Además, Oriol Junqueras tenía que afrontar unas elecciones a cara de perro, y de hecho aún le quedan los rescoldos, dado que ganó la presidencia, pero los militantes han de votar las ponencias en el Congreso que marcará la línea política a seguir y que se celebrará el 15 y el 16 de marzo en Martorell (Barcelona)
Pero a pesar de estas dificultades, Junqueras está loco por la música. Ha tenido que hacerse el ‘duro’ con los presupuestos de la Generalitat, dado que le queda por rematar la faena consiguiendo que las ponencias que se aprueben en el Congreso sean las suyas. Pero está negociando con los socialistas que aceleren el cumplimiento de lo pactado, para ir facilitando la tarea de acostumbrar a las bases de Esquerra que vale la pena pactar con los socialistas: para ‘ensanchar la base’, mantener a un buen número de cargos colocados que fortalezcan la presencia del partido en el territorio y, sobre todo, para arrinconar definitivamente a Junts.
Con Esquerra parece todo bien encauzado, como se vio con la foto de Paneque y Alamany por el tema de la Cercanías. Pero Ada Colau quiere volver a ser alcaldesa, y ha escogido la vía de la confrontación total con los socialistas para conseguir que el electorado de izquierdas de la capital catalana vea al alcalde Jaume Collboni (PSC) como un monigote dependiente de los fondos buitres, especuladores, banqueros y el gran capital en general.

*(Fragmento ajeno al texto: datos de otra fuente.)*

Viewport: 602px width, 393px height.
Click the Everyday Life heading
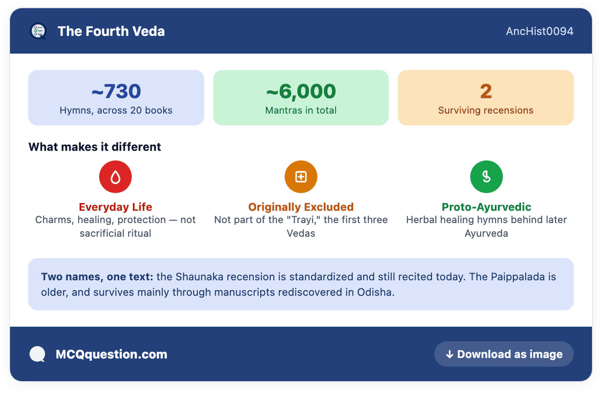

Y, visto el éxito conseguido con el desgaste aplicado a los socialistas con el ‘caso Casa Orsola’, que obligó al consistorio a pagar un sobreprecio de tres millones de euros, Colau quiere seguir con esta línea. El desgaste va a seguir para el alcalde de Barcelona, y no solo por la compra de Casa Orsola, ya que cualquier situación similar que se cree en otro edificio de la ciudad, si el Ayuntamiento no lo compra, acabará con protestas de los afectados por ser víctimas de un doble rasero.
¿Por qué los inquilinos que vivan en edificios cuyo dueño sea un fondo en Sants, Horta, Sant Martí, Nou Barris o en cualquier otros distrito van a ser menos que los que viven en Casa Orsola? ¿Por qué si Collboni ha cedido en un chantaje no va a seguir haciéndolo? Cada vez que los Comunes, mediante las entidades dedicadas a la agitación que controlan – como el Sindicat de Llogateres – quieran crearle un grave problema de imagen a Collboni solo tendrán que mandar a quinientas personas a un desahucio – como hicieron en Casa Orsola – para exigir que el Ayuntamiento compre el edificio.
Los Comunes han decidido la vía de la confrontación para evitar que les pase lo mismo que a Yolanda Díaz, que Sumar está cayendo en picado en las encuestas, y más por la falta de perfil propio ante los socialistas que por el escándalo causado por el comportamiento de su exportavoz Iñigo Errejón. Hasta el ministro de Cultura, el ‘común’ Ernest Urtasun, ha tirado del presupuesto público para comprar una casa catalogada para dificultar la ampliación del aeropuerto de El Prat, uno de los grandes proyectos del PSC en materia de infraestructuras. Mientras Colau no decida ‘tranquilizarse’ políticamente, la reedición del tripartito de izquierdas parece paralizada.